As veteran readers of this blog may recall, I have published a number of previous notes pertaining to office EMRs. A physician office EMR should be designed in a different way than a hospital EMR because of different functionality requirements of the work setting. Physician offices, and even large multi-disciplinary clinics, operate under a different business model than hospitals. Vendors who lose sight of this fact do so at their own peril.
Dr. Eric Fishman is a physician who manages a business (EHRConsultant) and a web site (EHRScope) that provide comprehensive coverage of the EHR/EMR Industry and that also help physicians choose products and services related to speech recognition. He was recently interviewed in HIStalk (see: HIStalk Interviews Eric Fishman MD, President, EHRConsultant). I thought that his comments pertaining to the adoption of officer EMRs were particularly apt and I quote them below. Note the reference to "practice automation" should be interpreted as the adoption of office IT (boldface emphasis mine).
Q: What’s holding back widespread adoption of practice automation?

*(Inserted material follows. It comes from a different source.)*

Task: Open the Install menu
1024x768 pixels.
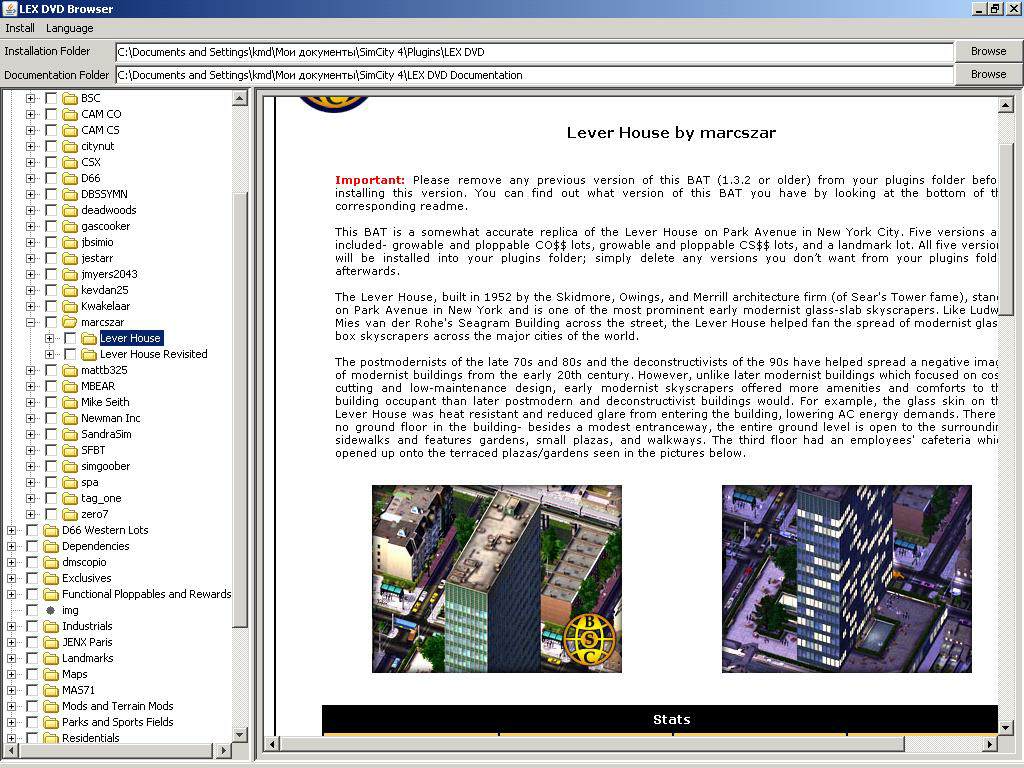Action: (x=20, y=28)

A: It’s a few basic issues. Physicians are the ones who pay for it, both with cash and, more importantly, blood, sweat, and tears from the angst of changing how the office functions. Third parties are the ones that benefit, like government and patients. That disequilibrium is disconcerting to many physicians.Q. What changes would you predict in the physician office system market over the next 3-5 years?
A: There will come a time where a specialist is no longer getting referrals from their general MD because that doctor has an interoperable software program with the specialist across town. When that happens, you’ll see rapid adoption because they’ll need to stay competitive.
You’ll see greater use of non-MDs putting medical information into the history, either the patient or less highly paid people to enter the data, whether a physician assistant or nurse practitioner or medical assistant. I think that’s an inappropriate use of an MD’s time. They should be spending their time diagnosing people. It can be a substantial change of physician time to document an encounter and I think it will be attacked in different ways.
There were two takeaway points for me in Dr. Fishman's comments. The first is that office-based physicians, even those who are stakeholders in large clinics, are business owners. They will not invest capital in information technology until they can realize an attractive return on their investment. A major driver for such an ROI will come when their patient referrals become more dependent on electronic transactions.
Secondly, office IT deployment will accelerate when "practice automation" becomes more efficient, more flexible, and less expensive than the office manual practices that are being replaced. Training costs need to be factored into the total cost of ownership (TCO) of this new technology which can be substantial in an office with high employee turnover. One way to reduce the TCO of the deployment of physician office IT is by the use of physician extenders to input data into the office EMR.
In hospitals, nurses, house officers, and even staff physicians can be coerced into compliance with laborious computer input tasks despite the fact that they may be time-consuming and less efficient. In an office practice, sounder logic usually prevails regarding the adoption of inefficient work practices. Although labeled high-tech, they will usually be rejected out-of-hand.